▸ Rows from a dataset:
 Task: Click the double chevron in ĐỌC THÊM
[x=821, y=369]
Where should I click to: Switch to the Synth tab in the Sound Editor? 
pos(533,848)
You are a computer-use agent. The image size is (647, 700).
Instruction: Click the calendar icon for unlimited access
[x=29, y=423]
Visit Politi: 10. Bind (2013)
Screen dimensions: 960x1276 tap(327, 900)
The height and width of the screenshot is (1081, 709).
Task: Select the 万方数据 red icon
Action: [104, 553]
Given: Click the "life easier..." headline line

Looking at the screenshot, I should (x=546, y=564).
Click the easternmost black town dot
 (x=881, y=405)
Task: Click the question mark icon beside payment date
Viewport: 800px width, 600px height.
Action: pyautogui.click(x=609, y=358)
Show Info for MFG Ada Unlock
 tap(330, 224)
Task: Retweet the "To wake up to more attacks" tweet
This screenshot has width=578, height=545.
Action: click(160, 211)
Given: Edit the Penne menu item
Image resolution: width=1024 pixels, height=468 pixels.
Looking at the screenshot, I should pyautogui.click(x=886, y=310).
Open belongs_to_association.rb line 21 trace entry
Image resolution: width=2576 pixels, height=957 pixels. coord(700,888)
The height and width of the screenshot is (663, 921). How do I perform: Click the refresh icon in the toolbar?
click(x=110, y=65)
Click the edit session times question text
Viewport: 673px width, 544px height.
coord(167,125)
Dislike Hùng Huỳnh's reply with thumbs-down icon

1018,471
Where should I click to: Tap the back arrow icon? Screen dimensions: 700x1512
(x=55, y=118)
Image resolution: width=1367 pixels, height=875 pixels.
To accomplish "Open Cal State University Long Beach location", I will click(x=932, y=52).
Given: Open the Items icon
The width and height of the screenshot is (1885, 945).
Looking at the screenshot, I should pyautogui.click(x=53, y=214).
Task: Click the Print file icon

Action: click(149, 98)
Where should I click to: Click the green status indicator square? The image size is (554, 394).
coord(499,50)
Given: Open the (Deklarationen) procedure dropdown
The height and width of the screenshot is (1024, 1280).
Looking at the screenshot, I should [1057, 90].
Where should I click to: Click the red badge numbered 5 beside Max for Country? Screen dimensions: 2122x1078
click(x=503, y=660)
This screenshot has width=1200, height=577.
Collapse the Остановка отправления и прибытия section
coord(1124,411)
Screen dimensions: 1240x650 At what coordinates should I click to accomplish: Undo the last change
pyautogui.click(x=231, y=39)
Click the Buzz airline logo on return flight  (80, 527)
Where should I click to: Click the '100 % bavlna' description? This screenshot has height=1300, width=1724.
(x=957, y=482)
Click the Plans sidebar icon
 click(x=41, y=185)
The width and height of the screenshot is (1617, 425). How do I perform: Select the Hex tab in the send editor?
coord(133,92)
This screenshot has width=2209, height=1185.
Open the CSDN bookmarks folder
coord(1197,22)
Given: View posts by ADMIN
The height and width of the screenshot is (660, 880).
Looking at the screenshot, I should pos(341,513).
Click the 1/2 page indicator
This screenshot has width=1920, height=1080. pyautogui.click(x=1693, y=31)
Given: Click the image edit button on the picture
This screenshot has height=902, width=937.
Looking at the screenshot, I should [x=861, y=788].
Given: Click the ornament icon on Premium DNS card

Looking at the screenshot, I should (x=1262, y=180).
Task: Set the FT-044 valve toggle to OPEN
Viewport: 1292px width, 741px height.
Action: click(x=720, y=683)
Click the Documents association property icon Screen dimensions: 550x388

▸ Work required: Quote the records above from the line with "Given: Edit the Penne menu item" to the line with "Image resolution: width=2576", both lines included, character for character.

▸ Final result:
Given: Edit the Penne menu item
Image resolution: width=1024 pixels, height=468 pixels.
Looking at the screenshot, I should pyautogui.click(x=886, y=310).
Open belongs_to_association.rb line 21 trace entry
Image resolution: width=2576 pixels, height=957 pixels. coord(700,888)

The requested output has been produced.